Tuesday, October 06, 2009

But...but... those precious little teeth!!

A cavity! A scandal! A visit to the dentist! A drill! A sticker! ... And a mother with a very very bad conscience.

A princess, her teeth and her sticker

I'd just spent a week discussing sweet intake with friends, and bought about 4-5 kilos of my favourite German sweets (to be eaten over half a year of course), only to take an incidental look at Tara's set of very young beautiful teeth two days later, and spot a cavity that was a cavity-beyond-any-doubt. Ah, those sweets, that fruit juice all day long, that lack of cooperation with teeth brushing until just after she turned three, and quite clearly also a bad genetic starting point (with ME ME ME to thank for it).
So, with a heavy heart, I arranged for dentist (got one straight away, which is lucky), and a visit within the week. I resolved not to let anyone drill - JUST advice at the first visit! - then picked my girl up from nursery, and took her to the dentist where she bravely sat on the big magic chair all by herself, opened her mouth and had her teeth counted. 20 teeth, one cavity. And two minutes later I'd signed permission for the dentist to drill. Great one for consistency and resolve, mum. Tara was promised a sticker and let the dentist "brush her teeth with a special brush", but when it came to water and air she ended her cooperation promptly. So now she has a hole without filling that's bigger than the cavity was, has food getting stuck in it whenever she eats, and remembers that she does not want to lie down on the magic chair and doesn't like air and water either. Great.
She was very pleased with her big sticker though, paraded it through nursery and her home, played dentist for the rest of the day and declared that her tooth was much better now.
Still, we need to go back and have the job finished asap, and I'm feeling awful for letting anyone drill against my plans, and knowing that Tara lacked the maturity to go through with it all (actually, she did shockingly well). Bad mother - I'm feeling utterly gutted.
There is some ocnsolation in being told that the cavity would be at least 6-12 months old, which means it predates our sweet habit, potty training bribery and excessive consumption of fruit juice.

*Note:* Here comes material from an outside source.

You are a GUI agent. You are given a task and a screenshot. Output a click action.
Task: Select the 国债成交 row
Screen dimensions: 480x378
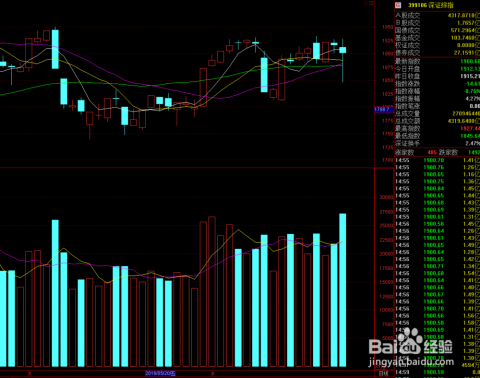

I bet everyone else is thinking, what's all this fuss about something so relatively minor. But still.... *sniffle* I had such high hopes and aspirations for her teeth. I have such bad ones and the dentist was the horror of my childhood and now is one of the horrors of my savings. What can I say... Tara, darling, you did great. There'll be a fat lovely present when we have the job finished. And much much fewer sweets from now on, and forget about undiluted fruit juice!

7 comments:

The Allen's said...

ooohhh, poor brave Tara!

Scott & Yael said...

Oh, you poor people living in the UK! Here we have pediatric dentists here with really cool chairs and all kinds of cool stuff. And for most cavities they use this really cool laser thingies and no drilling. Of course, I haven't actually taken Liam to the dentist yet (when he turns 3). This I hear from all my friends with kids older than mine. But we are much more advanced here when it come to dental work. For very scared kids they do sedation dentistry so hopefully you have that option there as well. Good luck! Sorry it didn't go so well. Please don't feel bad. You did what you had to do.

Alexandra said...

What?! Pediatric dentists? Laser treatment? Kiddie gadgets? Yael, are you aware that you are reducing one bad English mother to tears here, adn driving her to check her funds and finances and the next flight over to the US?!

Uli said...

You don't have to fly all the way to the US, Alex. They have pediatric dentists in Germany, too. There's one close to our house. I've seen it in between lots of kiddie boutiques and toy stores here in our neighborhood. So that would save some of the money for the flight for actually getting the job done.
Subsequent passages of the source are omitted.